Exercise tasks
**1)** Answer these questions from the Donisthorpe passage:
(a) In which village is the team ministry that now includes the church based?
(b) Who donated the building that later became the church hall?
(c) Who opened Donisthorpe Memorial Park as a War Memorial?
**2)** Write out the part of the Donisthorpe passage starting with "St John the" and going on through "a private house.", word for word.
**3)** Continue the passage on Donisthorpe's church, church hall and memorial park from the point where it ends.

Page extract
++++++

St John the Evangelist Church was erected in 1938. It is a listed Grade II building, and within the ecclesiastical parish of Donisthorpe and Moira with Stretton-en-le-Field, Archdeaconry of Loughborough in the Diocese of Leicester. The last dedicated vicar vacated his position in 2006; the church is now part of a team ministry based in the nearby village of Measham. The vicarage house at Donisthorpe was sold but is also a Grade II building circa 1838

The church hall is opposite the church. It was originally the village school, donated by Sir John Cave, later converted to the church hall, and subsequently fell into disrepair and sold. The building has been converted to a private house.

Donisthorpe Memorial Park was opened as a War Memorial on 17 April 1920 by John Turner, High Sheriff of Leicestershire. The Grade II listed war memorial gateway was erected around 1922; subsequent names were added for the Second World War.

++++++

Collected data entries
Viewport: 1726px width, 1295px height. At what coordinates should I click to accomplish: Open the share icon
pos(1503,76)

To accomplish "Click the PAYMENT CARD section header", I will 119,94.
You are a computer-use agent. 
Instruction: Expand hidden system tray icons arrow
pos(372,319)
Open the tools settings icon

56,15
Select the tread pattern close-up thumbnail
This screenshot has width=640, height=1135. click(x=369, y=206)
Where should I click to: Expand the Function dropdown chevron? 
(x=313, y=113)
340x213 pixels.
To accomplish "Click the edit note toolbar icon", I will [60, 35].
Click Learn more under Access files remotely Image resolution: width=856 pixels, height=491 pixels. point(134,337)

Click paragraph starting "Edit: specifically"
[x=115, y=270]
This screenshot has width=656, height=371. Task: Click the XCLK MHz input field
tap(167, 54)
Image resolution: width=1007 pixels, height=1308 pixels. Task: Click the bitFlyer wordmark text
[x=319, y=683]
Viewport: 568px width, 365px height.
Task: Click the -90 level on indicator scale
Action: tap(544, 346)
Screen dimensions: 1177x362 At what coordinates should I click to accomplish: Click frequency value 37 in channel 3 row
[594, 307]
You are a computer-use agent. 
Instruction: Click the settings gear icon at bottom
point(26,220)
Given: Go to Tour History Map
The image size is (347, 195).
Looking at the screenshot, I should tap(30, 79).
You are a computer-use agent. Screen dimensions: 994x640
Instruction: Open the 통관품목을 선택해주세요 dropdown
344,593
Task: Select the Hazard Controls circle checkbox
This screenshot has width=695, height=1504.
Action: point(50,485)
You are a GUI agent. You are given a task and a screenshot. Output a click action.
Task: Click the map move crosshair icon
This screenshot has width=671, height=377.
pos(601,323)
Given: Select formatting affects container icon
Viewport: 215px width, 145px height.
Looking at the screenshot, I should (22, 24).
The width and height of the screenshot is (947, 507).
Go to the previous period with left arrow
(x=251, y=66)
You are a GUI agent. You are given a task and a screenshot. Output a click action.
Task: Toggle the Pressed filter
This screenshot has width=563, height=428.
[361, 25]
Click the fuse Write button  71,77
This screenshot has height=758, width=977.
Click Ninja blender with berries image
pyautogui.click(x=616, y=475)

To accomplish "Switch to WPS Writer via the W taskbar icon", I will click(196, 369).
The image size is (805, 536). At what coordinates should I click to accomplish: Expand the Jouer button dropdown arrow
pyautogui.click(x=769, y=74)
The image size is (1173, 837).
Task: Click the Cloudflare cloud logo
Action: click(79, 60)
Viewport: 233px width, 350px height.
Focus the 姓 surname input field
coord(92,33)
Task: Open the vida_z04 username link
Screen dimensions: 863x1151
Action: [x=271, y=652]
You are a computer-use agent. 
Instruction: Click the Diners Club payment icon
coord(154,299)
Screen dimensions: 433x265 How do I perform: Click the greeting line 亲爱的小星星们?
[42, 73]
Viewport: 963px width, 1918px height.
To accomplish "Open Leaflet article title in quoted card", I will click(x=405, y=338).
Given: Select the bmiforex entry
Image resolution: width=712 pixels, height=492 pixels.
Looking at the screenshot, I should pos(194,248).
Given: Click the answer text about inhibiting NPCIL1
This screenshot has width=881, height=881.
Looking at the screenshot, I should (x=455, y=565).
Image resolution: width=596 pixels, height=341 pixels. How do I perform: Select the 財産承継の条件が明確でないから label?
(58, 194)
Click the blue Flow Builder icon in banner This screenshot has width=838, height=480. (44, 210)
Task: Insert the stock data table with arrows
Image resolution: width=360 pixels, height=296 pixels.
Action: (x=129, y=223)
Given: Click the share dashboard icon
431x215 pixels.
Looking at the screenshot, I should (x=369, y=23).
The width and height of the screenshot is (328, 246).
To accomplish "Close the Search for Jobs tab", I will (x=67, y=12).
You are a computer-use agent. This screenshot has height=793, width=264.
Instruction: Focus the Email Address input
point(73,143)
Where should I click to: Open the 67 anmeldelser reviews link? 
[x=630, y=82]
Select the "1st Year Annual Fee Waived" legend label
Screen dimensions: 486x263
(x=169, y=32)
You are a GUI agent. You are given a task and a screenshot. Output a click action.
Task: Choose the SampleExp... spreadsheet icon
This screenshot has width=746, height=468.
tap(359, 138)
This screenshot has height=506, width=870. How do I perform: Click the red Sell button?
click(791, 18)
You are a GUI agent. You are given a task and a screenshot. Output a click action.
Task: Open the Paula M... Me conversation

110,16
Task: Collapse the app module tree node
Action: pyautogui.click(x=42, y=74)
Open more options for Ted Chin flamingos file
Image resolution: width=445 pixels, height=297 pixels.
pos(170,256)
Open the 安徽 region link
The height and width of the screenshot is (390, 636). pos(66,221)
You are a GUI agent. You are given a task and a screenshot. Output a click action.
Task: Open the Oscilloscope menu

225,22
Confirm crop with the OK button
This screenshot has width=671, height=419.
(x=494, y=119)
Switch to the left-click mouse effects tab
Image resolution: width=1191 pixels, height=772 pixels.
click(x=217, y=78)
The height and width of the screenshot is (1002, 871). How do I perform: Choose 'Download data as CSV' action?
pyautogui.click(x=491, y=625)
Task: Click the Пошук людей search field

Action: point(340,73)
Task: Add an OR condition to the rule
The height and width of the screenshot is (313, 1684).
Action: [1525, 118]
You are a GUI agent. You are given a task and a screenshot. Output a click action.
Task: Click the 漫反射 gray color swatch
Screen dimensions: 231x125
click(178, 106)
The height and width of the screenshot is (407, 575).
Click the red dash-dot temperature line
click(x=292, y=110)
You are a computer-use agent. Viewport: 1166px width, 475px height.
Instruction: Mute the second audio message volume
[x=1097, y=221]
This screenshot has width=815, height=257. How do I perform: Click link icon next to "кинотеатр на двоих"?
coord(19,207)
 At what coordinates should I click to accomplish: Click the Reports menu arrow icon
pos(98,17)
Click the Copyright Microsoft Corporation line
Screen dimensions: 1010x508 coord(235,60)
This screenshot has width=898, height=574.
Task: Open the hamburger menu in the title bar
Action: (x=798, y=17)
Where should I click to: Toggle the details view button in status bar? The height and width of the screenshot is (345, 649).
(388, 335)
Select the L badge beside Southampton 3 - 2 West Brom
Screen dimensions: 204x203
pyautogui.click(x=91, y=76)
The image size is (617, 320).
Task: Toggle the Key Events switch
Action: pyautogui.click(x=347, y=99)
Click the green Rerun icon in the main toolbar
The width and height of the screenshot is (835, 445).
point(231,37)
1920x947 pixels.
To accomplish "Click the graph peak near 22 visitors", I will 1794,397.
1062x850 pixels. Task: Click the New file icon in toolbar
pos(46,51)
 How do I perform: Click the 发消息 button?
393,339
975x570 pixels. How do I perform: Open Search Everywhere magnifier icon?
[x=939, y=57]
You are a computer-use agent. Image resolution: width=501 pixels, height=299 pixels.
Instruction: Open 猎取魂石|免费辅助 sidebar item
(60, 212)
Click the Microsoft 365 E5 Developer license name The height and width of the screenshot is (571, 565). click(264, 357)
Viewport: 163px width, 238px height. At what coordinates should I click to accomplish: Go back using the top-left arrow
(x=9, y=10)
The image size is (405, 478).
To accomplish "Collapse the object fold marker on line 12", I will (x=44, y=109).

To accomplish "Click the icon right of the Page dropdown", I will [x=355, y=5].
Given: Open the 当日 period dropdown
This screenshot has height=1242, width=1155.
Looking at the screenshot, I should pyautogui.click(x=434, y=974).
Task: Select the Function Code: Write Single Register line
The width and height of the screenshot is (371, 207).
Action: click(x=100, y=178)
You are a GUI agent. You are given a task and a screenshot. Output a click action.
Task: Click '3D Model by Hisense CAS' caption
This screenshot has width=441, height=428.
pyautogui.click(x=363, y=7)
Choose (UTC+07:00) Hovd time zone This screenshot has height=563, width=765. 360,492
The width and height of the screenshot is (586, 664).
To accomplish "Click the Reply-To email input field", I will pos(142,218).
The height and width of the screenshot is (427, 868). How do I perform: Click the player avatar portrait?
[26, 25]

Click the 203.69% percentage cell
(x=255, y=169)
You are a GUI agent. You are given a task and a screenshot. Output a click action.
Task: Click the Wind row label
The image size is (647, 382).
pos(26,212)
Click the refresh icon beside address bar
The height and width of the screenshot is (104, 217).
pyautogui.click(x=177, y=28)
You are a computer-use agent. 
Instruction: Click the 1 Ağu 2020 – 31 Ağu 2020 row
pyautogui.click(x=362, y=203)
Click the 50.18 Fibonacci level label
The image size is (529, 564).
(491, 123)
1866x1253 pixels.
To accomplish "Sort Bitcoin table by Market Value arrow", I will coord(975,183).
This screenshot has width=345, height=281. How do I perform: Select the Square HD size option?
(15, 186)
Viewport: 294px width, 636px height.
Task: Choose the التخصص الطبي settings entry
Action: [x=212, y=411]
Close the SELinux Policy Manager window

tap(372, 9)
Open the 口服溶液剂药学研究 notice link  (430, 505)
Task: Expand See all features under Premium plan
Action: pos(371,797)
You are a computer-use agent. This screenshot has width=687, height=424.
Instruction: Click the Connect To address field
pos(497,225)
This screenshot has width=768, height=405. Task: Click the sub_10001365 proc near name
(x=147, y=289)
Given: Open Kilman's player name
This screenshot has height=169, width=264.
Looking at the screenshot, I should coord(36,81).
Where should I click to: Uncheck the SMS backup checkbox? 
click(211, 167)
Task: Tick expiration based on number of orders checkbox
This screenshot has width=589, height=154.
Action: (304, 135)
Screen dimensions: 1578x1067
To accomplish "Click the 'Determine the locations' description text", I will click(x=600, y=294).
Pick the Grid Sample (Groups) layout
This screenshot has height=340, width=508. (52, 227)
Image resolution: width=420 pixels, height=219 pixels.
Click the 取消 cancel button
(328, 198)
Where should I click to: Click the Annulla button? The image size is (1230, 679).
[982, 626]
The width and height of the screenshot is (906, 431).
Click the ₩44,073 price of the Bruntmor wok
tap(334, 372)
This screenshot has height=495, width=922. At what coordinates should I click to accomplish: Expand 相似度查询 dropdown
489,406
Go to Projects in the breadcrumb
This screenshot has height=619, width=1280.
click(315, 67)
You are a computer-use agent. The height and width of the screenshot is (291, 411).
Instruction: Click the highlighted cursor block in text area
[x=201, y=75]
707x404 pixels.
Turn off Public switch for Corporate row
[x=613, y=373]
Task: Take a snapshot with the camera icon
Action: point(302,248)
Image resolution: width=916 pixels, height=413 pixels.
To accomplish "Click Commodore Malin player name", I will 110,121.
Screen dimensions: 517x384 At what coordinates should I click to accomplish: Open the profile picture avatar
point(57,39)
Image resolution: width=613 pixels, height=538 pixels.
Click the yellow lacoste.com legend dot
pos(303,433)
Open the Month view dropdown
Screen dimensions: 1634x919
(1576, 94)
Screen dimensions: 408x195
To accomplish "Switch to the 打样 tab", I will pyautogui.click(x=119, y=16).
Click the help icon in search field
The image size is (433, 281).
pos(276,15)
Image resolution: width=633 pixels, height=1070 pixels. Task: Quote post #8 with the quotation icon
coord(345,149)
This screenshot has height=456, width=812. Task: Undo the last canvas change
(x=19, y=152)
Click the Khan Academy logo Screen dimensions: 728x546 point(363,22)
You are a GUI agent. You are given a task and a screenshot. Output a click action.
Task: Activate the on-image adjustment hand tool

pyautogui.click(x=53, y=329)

++++++

Task-by-task results
**1)**
(a) Measham
(b) Sir John Cave
(c) John Turner, High Sheriff of Leicestershire

**2)**
St John the Evangelist Church was erected in 1938. It is a listed Grade II building, and within the ecclesiastical parish of Donisthorpe and Moira with Stretton-en-le-Field, Archdeaconry of Loughborough in the Diocese of Leicester. The last dedicated vicar vacated his position in 2006; the church is now part of a team ministry based in the nearby village of Measham. The vicarage house at Donisthorpe was sold but is also a Grade II building circa 1838

The church hall is opposite the church. It was originally the village school, donated by Sir John Cave, later converted to the church hall, and subsequently fell into disrepair and sold. The building has been converted to a private house.

**3)**
Donisthorpe Cemetery is registered with the Commonwealth War Graves Commission as having casualties (nine in total) from both the First and Second World Wars.

The late 17th-century timber framed thatched house, 58 New Street, was assessed in 1983 as a Grade II listed building. The house was badly damaged by fire in May 2011.

Donisthorpe Hall is early 18th Century and Grade II listed.

The Grange, 69 Church Street, a Grade II listed building, was thought to date from 1761 with early 19th-century additions. A survey in 2010 showed the building was built in the early 18th century, not 1761 as shown on the rainwater head. It has a fireplace dating from 1690 to 1730.

The Ashby Canal runs down the east side of the village.